Bugs matter, but so does perspective.

Re:Failure is an option

mock on 2006-06-05T11:39:13
Well I'm still kicking around Vancouver, however you might see me in London or Tokyo as well. I founded MailChannels with another former ActiveStater, and I've been making the bits go for CanSecWest and associated conferences for the last few years. Right now, I'm reworking our conference registration system, which entailed an audit of all the bits I was planning on using. I'm not really pleased with what I found.

While I don't disagree that perspective is necessary, obviously when limited resources are available, priorities must be assigned based upon perceived risk, I do think that the industry currently errs way too far on the side of closing its eyes and thinking of the queen.

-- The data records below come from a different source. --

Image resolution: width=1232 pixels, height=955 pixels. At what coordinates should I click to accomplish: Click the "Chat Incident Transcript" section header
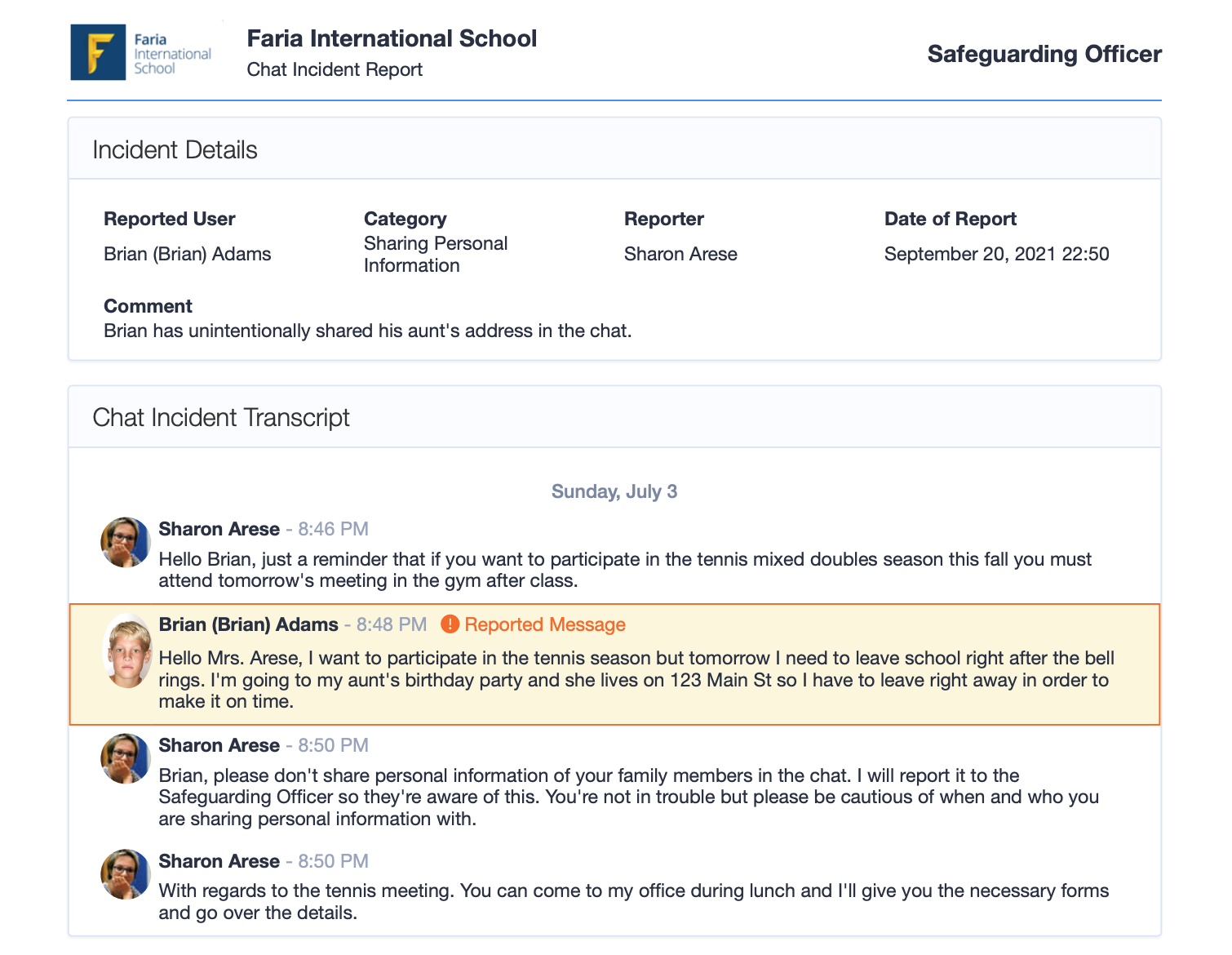pyautogui.click(x=220, y=417)
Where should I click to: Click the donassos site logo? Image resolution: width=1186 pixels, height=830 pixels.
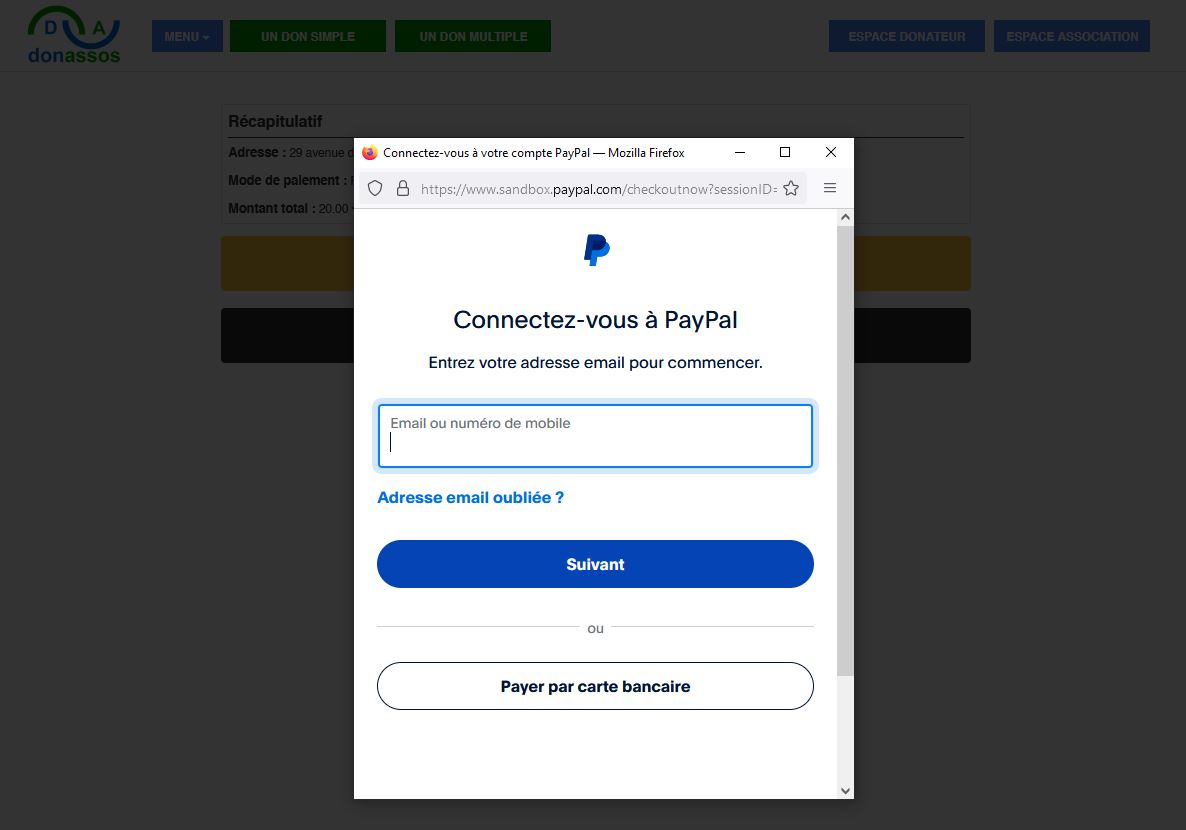(73, 35)

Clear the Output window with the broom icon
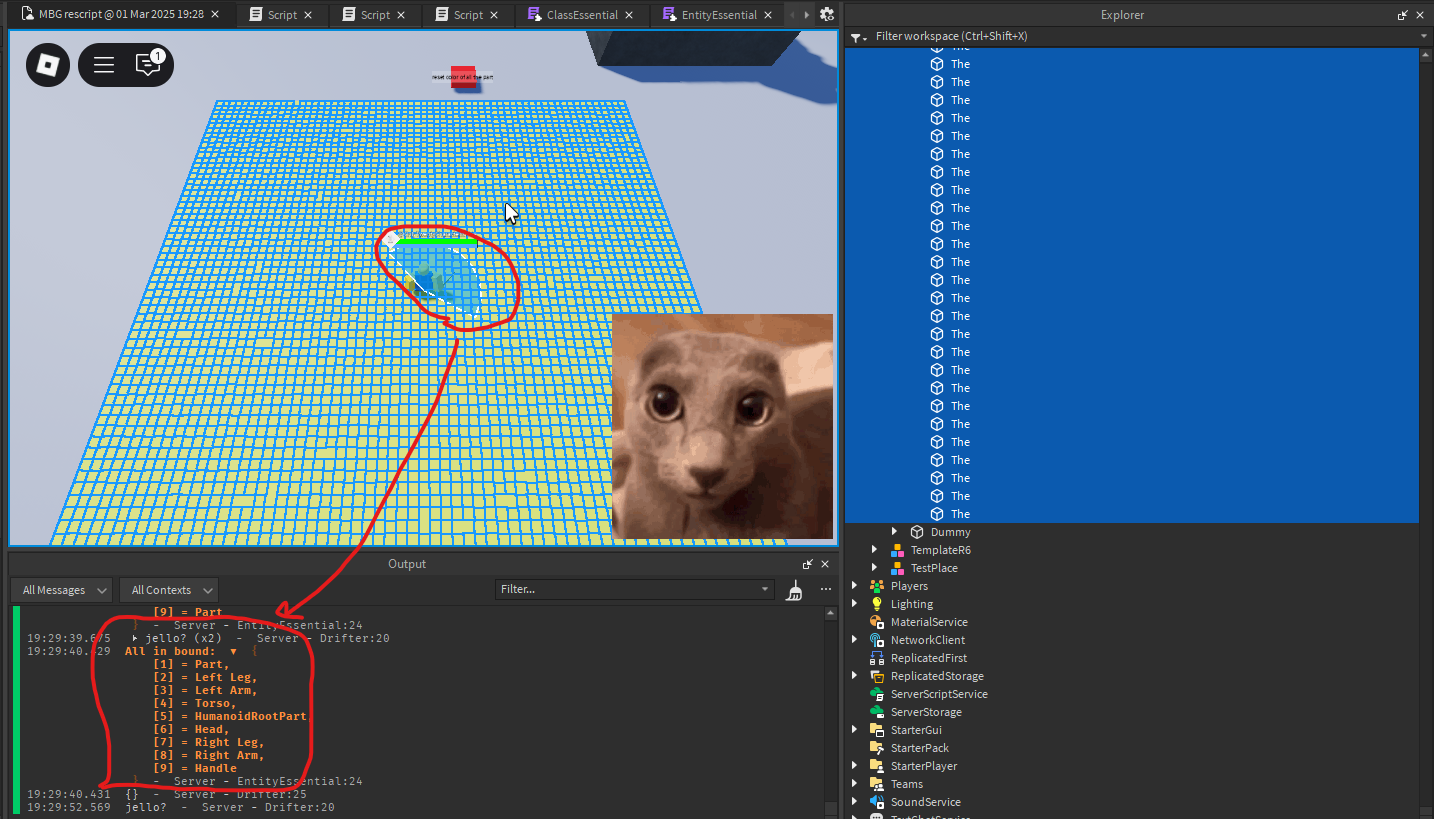[794, 590]
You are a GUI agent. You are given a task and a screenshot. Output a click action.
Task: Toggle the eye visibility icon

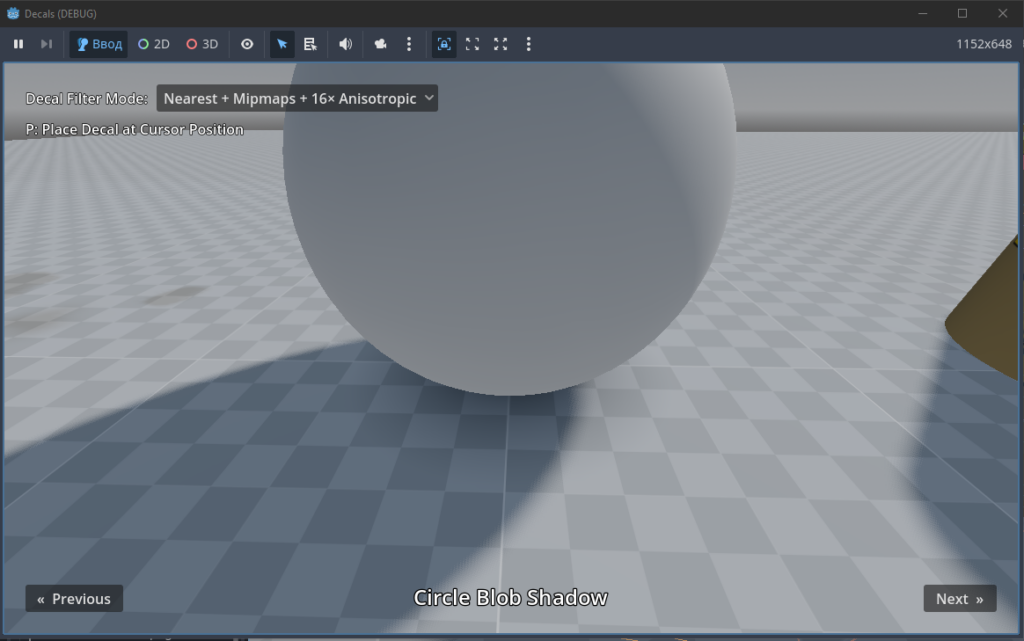pyautogui.click(x=247, y=44)
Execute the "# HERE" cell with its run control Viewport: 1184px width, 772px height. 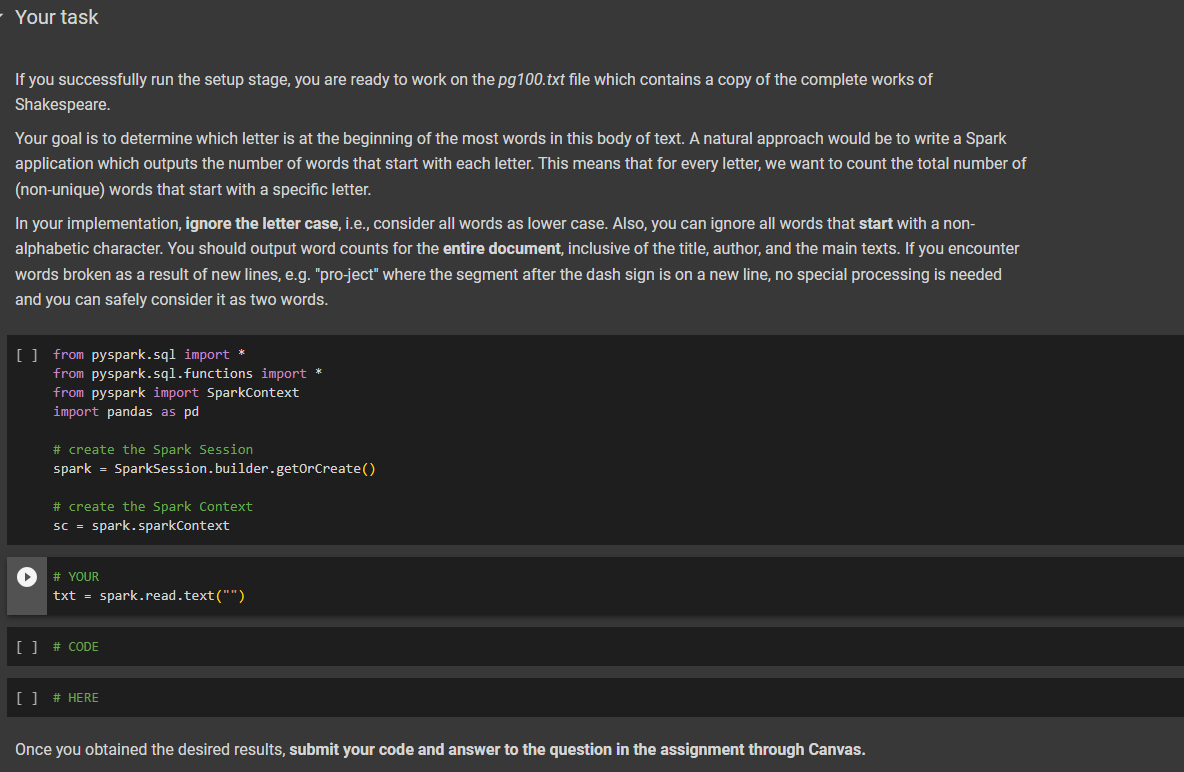25,697
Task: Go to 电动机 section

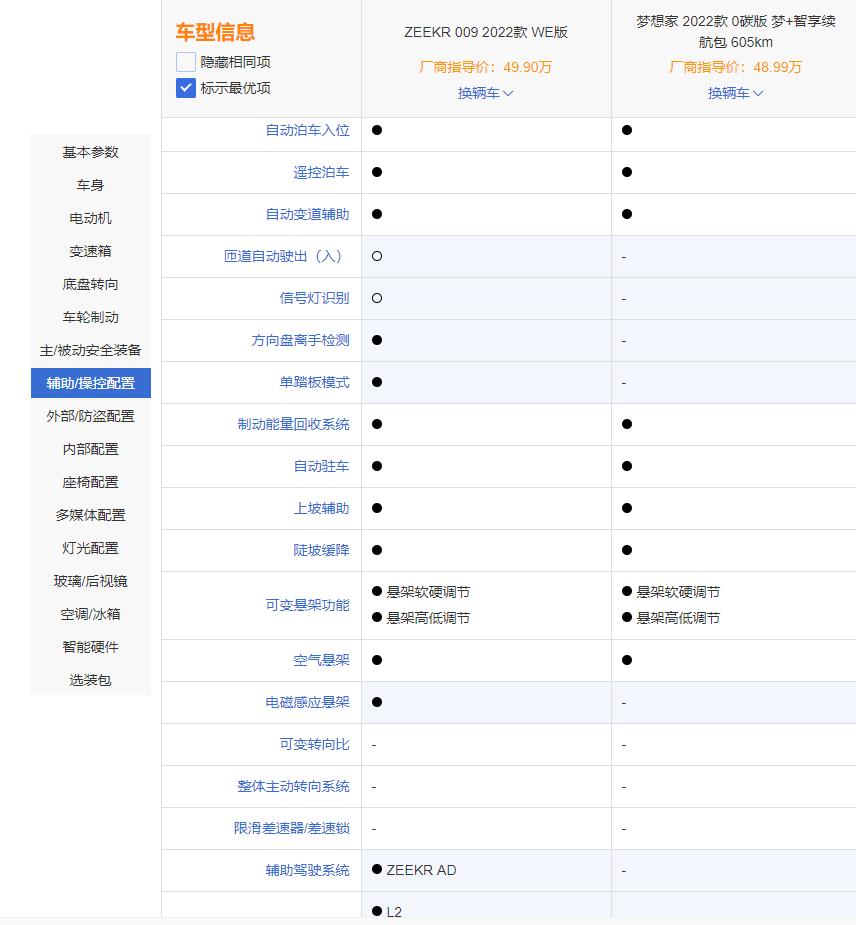Action: coord(91,218)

Most Developers... hell, most people, don't think maliciously enough. They think that no one will notice, because they're project or company or library is "too small." What they fail to recognize, is that being malicious has become big business. Customers losing access to data matter when you're shorting a stock.

We live in a world where a (new) remote exploit for IE or Outlook currently goes for about $100,000 to the right interested parties - only some of which are spammers. Now normally I wouldn't care, I'd be happily profitting from both sides like I usually do, but in this case we all share the same internet, and someone else's darwinian malcompetence (cough*Sony DRM*cough) ends up costing me.
What I hoped to illustrate with my forestry example, is that someone elses bugs can effect your life without you even being aware of the bug, and that perhaps they should be treated a bit more like the attractive nuissance that they are.

We don't let construction companies dump their waste in our drinking water either.

Design By Contract

djberg96 on 2006-06-02T14:53:22

This looks suspiciously like DBC. Is it?

Re:Design By Contract

Ovid on 2006-06-02T15:18:58

No, it's not DBC, but I can see how it might look like that from my limited description. In DBC, things fail when bad stuff gets in there, but that's only if the bad stuff does get there. That might happen if your tests push through bad data, but if in the normal course of running the app the bad data doesn't get to the code, the contract holds. Alloy is explicitly looking for things which could reasonbly happen in your app and cause a failure state.

Also, DBC only ensures that the contract holds, not that the contract is reasonable. Alloy tests the design, not the code. Plus, from what I've seen of DBC, it operates on a much smaller scale than Alloy. Alloy can test the assumptions of an entire application and look for missed corner cases, bad asumptions, and so on. Read the Scientific American article. It's fascinating.